ETF Prime: Lara Crigger on Blockchain ETFs, NFTs, and More | ETF Trends

On this week’s episode of ETF Prime, host Nate Geraci is joined by ETF Trends’ managing editor, Lara Crigger, to discuss the rapid increase of blockchain ETFs, along with Grayscale’s attempt to move the needle in favor of a spot bitcoin ETF. Plus, CFRA’s Todd Rosenbluth offers his top ETF stories of the year and what to look for in 2022. Finally, Life + Liberty Indexes’ Perth Tolle highlights the FRDM ETF.

Starting things off, Geraci brings up the Defiance Digital Revolution ETF (NFTZ), which seeks to own equity securities of global publicly listed companies with relevant thematic exposure to the NFT, blockchain, and cryptocurrency ecosystems. For Crigger, a smaller issuer like Defiance is undoubtedly making a name for itself, but NFTZ is basically not unlike any other blockchain ETF.

“What makes this specifically NFT-related is that Defiance is defining their eligible universe by using public filings and public reports to determine whether the company is involved with NFTs,” Crigger says. But NFTs are an emerging technology and thus represent only a tiny portion of the crypto universe, she adds.

“If you’re looking for early access to NFTs, this is the way to do it,” she says. “But I would caution that if folks are looking at this fund, they take a good hard look under the hood” to make sure they understand what the fund holds.

Blockchain ETFs tend to be highly concentrated ETFs with very small baskets, with only 25–40 names on average. So being careful is necessary to ensure investors can receive what they are expecting and a unique fund, and not overconcentrate in the same equity exposures.

As far as how many of these types of ETFs can be supported by the market, Crigger notes how there are currently 13 of these blockchain ETFs with $2.4 billion in assets across those funds (BLOK holds half of that). It’s certainly a popular theme among issuers, but it’s unclear that there’s much remaining pent-up demand, as very few of the blockchain ETFs have crossed the $100 million mark.

Does that mean more will be on the horizon? Well, with only so many truly breaking out, more needs to be seen to mix things up and show what’s possible.

There Will Be Flows

Later on, Todd Rosenbluth, head of ETF and mutual fund research at CFRA, gets into his top ETF stories, as well as the record ETF flows and his big ETF predictions for 2022. As far as key drivers and catalysts for the flows, Rosenbluth believes the most impressive aspect is the breadth of flows. So many different companies have doubled their inflows, with no dominant firm that stands out.

“$800 billion and counting in an industry that’s still growing is impressive,” Rosenbluth adds. If this number exceeds $841 billion, that will top the best 24-month calendar period of combined inflows for ETFs.

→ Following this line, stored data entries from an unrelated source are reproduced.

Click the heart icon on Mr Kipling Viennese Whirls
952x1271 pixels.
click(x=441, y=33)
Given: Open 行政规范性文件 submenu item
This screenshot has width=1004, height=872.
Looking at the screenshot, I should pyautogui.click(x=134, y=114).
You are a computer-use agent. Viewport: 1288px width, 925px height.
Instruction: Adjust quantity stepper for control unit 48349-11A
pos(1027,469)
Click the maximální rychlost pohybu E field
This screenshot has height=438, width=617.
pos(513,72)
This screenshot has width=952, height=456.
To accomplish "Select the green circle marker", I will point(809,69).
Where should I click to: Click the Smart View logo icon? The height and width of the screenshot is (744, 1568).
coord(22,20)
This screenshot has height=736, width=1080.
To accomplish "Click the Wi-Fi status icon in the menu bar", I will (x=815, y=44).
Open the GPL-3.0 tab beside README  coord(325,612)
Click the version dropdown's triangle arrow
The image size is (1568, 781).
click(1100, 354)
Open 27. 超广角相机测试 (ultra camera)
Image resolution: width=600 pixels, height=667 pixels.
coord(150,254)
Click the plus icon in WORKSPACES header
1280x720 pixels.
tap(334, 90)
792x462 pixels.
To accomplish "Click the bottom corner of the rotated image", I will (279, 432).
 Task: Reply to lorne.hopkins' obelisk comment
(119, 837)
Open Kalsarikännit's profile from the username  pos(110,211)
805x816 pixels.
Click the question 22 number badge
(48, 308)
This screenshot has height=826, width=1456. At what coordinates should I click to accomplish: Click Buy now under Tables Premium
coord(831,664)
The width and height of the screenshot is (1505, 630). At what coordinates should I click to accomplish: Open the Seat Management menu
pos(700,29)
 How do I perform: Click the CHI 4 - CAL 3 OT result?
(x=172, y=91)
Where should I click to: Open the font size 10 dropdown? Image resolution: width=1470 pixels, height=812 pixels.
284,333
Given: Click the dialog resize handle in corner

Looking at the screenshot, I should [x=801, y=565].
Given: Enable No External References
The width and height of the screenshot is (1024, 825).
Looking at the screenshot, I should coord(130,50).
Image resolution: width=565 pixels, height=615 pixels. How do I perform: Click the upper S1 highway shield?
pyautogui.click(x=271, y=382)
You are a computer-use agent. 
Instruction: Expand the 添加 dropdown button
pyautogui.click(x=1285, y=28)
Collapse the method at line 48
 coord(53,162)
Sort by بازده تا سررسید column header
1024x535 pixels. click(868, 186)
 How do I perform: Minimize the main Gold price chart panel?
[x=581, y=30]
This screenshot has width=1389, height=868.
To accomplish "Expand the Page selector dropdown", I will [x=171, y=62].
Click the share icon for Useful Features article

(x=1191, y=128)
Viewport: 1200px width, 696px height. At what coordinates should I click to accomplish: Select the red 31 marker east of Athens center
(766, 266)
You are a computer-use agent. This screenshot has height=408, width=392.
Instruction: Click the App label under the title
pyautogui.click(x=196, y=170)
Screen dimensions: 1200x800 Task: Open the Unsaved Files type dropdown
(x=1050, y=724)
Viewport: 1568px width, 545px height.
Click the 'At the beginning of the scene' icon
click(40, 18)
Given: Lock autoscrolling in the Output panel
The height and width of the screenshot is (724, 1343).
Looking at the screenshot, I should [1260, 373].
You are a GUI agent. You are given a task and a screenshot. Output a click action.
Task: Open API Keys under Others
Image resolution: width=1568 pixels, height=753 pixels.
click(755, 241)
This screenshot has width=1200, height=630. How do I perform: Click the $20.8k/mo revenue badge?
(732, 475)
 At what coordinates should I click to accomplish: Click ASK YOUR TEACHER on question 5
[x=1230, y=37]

As far as what’s driving this demand, Rosenbluth feels it comes down to ongoing acceptance. With retail and advisors embracing ETFs, along with institutional investors relying on these funds for short-term liquidity and long-term tactical purposes, these funds continue to demonstrate their advantages over things such as mutual funds, particularly with tax efficiency.

Looking at some 2022 predictions, Rosenbluth references trends to watch, including the growth of actively managed equity ETFs and investors doubling down on ARK products that struggled in 2021.

Life, Liberty, and FRDM

Closing out the show is Perth Tolle, founder of Life + Liberty Indexes. She spotlights the Freedom 100 Emerging Markets ETF (FRDM), which recently crossed over $100 million in assets. Plus, given the news flow out of China, it’s fascinating timing for FRDM, as it has zero exposure to the country, despite it being the world’s second-largest economy, which Tolle discusses with Geraci later in the last segment of the episode.

To start, hitting the $100 million milestone made for a great year, as FRDM quadrupled its assets. Speaking about the index, Tolle adds, “It shows there’s something to investing in a way that respects property rights and economic freedoms, which we use as part of our process. We look at both personal and economic freedoms.”

From Tolle’s perspective, investors see that there’s a market destruction related to China’s disregard for the economic freedoms of its people, and that has created a risk in emerging markets that people may not have been aware of before. Now that China is changing its tune, it will be interesting to see how things change and where to go from there.